• Task objective
Of the lines listed below, return exactly those that run from the line containing "The image size is (1024, 768)." through the line containing "Task: Open a new tab with plus button", both included.

Stored records:
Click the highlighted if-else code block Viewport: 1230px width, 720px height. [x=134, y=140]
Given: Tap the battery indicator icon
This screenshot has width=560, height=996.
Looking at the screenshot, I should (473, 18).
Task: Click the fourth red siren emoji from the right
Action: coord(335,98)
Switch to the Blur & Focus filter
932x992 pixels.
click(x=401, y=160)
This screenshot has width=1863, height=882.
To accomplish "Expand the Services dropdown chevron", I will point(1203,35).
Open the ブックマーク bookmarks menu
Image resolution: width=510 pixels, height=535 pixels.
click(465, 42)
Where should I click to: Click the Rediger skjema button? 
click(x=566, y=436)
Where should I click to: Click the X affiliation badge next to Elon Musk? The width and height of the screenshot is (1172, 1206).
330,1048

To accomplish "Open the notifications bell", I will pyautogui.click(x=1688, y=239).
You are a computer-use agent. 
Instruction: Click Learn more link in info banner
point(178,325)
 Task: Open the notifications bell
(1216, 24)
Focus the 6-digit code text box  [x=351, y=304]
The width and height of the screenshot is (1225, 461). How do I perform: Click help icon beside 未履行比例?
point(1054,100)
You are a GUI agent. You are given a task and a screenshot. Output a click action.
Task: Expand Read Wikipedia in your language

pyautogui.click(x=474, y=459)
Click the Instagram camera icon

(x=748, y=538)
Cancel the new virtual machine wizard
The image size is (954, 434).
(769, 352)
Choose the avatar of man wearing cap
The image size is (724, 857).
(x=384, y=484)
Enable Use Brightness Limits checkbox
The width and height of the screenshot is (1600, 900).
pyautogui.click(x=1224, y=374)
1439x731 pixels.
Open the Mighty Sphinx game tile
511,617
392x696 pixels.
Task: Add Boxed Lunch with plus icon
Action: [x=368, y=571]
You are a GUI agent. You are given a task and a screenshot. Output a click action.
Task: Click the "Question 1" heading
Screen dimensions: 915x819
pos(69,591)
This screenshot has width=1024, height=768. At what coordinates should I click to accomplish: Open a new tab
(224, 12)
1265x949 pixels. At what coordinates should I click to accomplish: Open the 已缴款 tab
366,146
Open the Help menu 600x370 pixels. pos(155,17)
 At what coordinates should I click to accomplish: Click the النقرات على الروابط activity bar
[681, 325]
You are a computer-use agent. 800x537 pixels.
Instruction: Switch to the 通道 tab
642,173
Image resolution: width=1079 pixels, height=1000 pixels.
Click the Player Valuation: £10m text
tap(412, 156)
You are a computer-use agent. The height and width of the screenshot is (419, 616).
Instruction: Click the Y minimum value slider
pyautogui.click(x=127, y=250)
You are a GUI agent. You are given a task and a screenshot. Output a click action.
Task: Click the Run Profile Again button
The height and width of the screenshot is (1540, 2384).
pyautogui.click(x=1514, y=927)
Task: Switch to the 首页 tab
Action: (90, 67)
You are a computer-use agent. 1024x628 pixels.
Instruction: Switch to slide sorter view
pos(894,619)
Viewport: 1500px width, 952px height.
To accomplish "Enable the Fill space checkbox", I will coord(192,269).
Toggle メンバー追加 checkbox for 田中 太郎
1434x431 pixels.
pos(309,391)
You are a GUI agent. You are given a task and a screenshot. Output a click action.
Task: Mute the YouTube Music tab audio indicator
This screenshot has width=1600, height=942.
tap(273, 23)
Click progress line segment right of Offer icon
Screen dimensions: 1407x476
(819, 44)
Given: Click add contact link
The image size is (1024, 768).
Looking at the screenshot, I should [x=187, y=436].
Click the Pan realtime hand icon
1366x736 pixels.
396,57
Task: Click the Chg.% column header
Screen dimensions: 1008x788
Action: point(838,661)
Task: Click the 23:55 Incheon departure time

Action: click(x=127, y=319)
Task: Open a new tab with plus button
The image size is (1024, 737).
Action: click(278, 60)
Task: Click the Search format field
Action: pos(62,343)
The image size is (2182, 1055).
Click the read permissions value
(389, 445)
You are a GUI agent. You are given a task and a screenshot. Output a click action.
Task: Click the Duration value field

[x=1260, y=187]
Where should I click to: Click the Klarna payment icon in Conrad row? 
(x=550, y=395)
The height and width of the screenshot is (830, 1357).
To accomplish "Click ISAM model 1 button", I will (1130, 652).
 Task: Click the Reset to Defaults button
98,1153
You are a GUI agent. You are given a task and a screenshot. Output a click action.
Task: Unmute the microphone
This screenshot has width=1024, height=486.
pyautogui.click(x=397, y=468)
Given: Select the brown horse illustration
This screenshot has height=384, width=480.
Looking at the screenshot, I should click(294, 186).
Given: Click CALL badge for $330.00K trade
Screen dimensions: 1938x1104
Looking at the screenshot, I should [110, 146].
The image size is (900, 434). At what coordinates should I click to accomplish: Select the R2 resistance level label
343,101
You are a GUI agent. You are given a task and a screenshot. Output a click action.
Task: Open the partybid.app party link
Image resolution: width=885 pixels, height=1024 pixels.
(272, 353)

• Your response
The image size is (1024, 768).
Looking at the screenshot, I should [x=187, y=436].
Click the Pan realtime hand icon
1366x736 pixels.
396,57
Task: Click the Chg.% column header
Screen dimensions: 1008x788
Action: point(838,661)
Task: Click the 23:55 Incheon departure time

Action: click(x=127, y=319)
Task: Open a new tab with plus button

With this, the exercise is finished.